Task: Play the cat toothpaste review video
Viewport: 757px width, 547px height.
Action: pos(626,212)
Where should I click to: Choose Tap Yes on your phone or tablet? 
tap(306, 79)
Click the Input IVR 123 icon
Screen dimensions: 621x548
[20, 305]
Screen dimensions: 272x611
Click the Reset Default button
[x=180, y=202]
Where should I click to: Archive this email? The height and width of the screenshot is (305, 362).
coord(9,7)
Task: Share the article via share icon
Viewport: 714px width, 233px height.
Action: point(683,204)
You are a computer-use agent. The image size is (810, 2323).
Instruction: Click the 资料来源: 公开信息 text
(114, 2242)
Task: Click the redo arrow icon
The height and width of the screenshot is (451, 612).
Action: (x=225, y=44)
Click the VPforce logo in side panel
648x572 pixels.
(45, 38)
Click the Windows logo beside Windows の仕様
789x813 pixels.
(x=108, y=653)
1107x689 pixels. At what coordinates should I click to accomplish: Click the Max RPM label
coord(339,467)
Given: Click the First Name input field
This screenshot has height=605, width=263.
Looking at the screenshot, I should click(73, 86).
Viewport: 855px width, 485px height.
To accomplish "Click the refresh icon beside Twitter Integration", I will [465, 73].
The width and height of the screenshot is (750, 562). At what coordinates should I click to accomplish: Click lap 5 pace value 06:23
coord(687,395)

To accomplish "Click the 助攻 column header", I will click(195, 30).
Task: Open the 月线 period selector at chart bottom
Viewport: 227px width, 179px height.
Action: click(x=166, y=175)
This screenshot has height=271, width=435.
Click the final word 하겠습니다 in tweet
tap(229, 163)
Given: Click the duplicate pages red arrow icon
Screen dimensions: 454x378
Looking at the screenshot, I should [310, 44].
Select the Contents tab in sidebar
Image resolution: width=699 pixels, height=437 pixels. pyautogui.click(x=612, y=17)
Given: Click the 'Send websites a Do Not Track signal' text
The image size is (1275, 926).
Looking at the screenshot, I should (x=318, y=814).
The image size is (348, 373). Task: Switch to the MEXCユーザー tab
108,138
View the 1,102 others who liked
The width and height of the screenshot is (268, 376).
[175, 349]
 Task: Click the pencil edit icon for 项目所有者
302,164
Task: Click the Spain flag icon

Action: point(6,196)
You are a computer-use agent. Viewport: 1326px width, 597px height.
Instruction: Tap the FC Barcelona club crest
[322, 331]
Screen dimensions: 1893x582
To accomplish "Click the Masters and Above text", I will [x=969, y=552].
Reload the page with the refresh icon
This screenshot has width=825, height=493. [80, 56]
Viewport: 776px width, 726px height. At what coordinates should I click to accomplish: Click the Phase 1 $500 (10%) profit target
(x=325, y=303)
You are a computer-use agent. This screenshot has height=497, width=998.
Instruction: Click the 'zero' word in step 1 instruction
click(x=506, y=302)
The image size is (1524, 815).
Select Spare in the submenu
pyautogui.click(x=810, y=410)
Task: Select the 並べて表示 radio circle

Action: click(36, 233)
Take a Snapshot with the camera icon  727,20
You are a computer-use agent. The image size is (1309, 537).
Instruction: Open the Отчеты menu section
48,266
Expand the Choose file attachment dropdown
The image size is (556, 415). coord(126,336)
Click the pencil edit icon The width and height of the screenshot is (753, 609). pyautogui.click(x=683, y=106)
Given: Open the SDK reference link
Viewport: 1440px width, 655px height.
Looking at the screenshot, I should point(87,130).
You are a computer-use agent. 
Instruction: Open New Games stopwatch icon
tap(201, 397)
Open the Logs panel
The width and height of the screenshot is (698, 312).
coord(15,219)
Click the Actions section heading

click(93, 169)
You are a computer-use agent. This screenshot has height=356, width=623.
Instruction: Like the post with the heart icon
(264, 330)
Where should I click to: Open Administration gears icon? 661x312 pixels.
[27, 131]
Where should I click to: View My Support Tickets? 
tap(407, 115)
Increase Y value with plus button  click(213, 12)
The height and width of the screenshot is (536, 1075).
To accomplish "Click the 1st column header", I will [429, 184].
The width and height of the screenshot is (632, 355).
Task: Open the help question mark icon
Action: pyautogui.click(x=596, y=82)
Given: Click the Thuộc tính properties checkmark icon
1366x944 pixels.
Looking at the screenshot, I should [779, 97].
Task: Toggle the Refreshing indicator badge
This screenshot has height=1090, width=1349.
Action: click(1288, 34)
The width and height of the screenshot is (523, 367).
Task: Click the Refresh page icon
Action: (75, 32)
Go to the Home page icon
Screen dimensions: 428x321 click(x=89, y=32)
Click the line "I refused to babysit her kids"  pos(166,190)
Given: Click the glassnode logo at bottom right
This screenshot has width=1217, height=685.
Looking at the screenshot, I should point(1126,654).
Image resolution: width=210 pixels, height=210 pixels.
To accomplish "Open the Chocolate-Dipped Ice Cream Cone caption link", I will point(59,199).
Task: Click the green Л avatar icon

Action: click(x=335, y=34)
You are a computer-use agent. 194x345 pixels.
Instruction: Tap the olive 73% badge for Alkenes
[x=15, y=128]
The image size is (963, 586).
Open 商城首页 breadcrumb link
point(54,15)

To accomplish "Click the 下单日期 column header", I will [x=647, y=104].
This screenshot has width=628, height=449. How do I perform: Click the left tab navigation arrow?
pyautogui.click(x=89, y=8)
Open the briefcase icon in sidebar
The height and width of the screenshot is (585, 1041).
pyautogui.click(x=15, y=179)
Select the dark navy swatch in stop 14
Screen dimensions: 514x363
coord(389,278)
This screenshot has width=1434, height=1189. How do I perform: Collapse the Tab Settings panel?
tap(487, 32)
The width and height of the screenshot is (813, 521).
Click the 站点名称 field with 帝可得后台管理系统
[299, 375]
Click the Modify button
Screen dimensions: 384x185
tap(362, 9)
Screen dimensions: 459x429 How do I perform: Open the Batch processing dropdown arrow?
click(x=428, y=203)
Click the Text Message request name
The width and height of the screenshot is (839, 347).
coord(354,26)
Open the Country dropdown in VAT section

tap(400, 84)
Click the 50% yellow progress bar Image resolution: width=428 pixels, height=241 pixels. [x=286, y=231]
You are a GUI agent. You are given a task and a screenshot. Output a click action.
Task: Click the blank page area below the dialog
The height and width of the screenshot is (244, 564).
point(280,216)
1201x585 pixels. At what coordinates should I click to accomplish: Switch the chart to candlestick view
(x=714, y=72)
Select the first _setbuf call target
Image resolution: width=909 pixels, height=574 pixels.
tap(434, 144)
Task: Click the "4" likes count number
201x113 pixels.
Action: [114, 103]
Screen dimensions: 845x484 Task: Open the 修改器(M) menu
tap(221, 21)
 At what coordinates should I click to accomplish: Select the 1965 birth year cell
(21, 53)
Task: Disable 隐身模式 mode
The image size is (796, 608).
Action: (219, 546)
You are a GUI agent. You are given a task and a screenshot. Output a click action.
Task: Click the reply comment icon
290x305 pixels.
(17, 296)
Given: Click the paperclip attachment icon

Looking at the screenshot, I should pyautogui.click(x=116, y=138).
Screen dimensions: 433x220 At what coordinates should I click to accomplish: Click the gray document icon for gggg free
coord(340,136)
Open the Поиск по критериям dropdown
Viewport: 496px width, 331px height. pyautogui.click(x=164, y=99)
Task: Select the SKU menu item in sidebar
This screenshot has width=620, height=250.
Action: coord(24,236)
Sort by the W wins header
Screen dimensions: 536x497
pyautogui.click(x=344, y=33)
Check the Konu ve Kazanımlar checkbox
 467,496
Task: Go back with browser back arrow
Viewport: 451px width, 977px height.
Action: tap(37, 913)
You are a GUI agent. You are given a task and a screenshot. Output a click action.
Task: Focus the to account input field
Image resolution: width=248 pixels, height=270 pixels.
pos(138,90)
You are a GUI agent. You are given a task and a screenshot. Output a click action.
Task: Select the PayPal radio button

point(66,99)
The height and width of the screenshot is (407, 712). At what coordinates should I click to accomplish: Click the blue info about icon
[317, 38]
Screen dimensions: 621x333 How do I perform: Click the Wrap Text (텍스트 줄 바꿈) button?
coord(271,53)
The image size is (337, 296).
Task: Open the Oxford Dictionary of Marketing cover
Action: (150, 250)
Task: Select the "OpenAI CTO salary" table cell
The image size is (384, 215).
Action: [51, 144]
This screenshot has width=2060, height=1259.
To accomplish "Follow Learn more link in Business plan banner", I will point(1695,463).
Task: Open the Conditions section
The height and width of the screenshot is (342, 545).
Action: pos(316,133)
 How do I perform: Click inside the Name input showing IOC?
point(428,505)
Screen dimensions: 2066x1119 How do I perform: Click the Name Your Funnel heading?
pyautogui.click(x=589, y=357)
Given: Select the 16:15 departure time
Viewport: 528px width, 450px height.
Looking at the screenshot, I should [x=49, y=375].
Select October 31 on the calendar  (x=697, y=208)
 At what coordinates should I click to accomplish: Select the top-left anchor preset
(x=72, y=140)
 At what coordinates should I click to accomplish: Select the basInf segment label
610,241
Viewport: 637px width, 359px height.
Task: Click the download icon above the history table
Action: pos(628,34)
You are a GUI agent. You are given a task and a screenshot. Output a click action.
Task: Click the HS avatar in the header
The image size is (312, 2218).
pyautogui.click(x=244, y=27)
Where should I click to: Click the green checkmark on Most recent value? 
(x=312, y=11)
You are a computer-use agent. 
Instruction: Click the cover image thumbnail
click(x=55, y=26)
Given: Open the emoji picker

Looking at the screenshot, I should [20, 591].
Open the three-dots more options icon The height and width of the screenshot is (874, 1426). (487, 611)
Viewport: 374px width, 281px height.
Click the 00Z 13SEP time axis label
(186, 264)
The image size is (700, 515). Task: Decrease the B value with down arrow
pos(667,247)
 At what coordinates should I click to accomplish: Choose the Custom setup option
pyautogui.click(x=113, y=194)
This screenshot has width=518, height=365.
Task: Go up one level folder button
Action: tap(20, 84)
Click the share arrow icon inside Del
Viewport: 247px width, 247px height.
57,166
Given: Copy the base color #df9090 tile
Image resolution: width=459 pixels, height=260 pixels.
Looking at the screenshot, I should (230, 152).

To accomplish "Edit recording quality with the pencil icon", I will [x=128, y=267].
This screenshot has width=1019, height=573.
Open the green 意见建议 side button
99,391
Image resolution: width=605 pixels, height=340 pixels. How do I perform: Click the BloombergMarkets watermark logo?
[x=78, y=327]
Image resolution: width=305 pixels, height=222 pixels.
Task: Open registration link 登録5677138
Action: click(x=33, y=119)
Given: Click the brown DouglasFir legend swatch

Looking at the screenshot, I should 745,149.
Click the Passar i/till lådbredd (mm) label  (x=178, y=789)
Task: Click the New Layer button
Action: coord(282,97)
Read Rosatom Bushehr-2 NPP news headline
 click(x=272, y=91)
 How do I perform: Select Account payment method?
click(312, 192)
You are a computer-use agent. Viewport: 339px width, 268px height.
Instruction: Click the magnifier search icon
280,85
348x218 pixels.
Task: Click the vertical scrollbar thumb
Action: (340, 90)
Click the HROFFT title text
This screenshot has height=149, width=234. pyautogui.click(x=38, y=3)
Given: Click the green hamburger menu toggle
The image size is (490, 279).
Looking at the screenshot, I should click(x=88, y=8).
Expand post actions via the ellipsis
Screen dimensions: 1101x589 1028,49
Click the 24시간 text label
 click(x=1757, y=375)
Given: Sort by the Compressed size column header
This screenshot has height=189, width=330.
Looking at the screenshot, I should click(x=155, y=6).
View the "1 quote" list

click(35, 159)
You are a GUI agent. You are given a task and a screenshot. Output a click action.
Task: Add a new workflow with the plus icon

> [ASSIGNMENT]:
Only lines holding "share" are wanted; copy all of them from the listing.

> [OUTPUT FOR THIS TASK]:
Task: Share the article via share icon
Click the share arrow icon inside Del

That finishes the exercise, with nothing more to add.